**WORK REQUIRED:**
Only lines holding the word "will" should be copied from the material.

**TASK INPUTS:**
========
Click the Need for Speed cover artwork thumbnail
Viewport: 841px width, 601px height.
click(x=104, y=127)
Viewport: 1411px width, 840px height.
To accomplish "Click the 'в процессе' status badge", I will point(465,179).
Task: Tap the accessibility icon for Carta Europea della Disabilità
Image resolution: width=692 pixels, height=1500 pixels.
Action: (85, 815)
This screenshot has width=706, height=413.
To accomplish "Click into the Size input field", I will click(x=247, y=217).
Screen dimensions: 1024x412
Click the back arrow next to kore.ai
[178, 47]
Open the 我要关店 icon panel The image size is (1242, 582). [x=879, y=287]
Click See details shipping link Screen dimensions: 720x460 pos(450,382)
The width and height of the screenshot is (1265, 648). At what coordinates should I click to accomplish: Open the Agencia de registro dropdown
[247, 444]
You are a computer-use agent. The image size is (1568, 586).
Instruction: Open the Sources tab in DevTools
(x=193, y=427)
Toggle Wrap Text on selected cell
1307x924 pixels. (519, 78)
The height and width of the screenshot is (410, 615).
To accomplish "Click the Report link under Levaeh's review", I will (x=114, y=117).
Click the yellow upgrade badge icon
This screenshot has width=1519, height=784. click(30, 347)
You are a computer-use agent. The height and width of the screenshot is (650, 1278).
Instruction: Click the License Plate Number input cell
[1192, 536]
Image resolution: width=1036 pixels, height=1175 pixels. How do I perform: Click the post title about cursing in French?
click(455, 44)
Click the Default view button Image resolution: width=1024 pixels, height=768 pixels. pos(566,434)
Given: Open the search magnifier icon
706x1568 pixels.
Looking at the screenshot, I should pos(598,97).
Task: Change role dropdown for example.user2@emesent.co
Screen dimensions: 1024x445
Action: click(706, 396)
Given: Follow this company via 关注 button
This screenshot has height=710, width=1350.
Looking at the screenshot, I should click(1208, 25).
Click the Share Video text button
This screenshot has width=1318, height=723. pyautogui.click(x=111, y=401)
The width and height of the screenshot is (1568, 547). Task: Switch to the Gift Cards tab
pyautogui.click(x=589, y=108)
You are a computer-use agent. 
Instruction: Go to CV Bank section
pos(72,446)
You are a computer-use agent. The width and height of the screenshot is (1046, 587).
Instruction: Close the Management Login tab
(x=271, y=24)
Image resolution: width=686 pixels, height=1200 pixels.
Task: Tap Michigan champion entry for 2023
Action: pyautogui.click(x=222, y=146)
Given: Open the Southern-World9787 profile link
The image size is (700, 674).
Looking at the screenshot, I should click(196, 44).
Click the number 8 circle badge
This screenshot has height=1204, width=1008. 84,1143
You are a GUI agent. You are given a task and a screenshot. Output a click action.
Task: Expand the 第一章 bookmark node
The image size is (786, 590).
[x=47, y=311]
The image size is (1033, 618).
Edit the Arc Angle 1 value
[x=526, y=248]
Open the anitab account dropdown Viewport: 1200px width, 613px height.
========
**ANSWER SECTION:**
To accomplish "Click the 'в процессе' status badge", I will point(465,179).
To accomplish "Click into the Size input field", I will click(x=247, y=217).
To accomplish "Click the Report link under Levaeh's review", I will (x=114, y=117).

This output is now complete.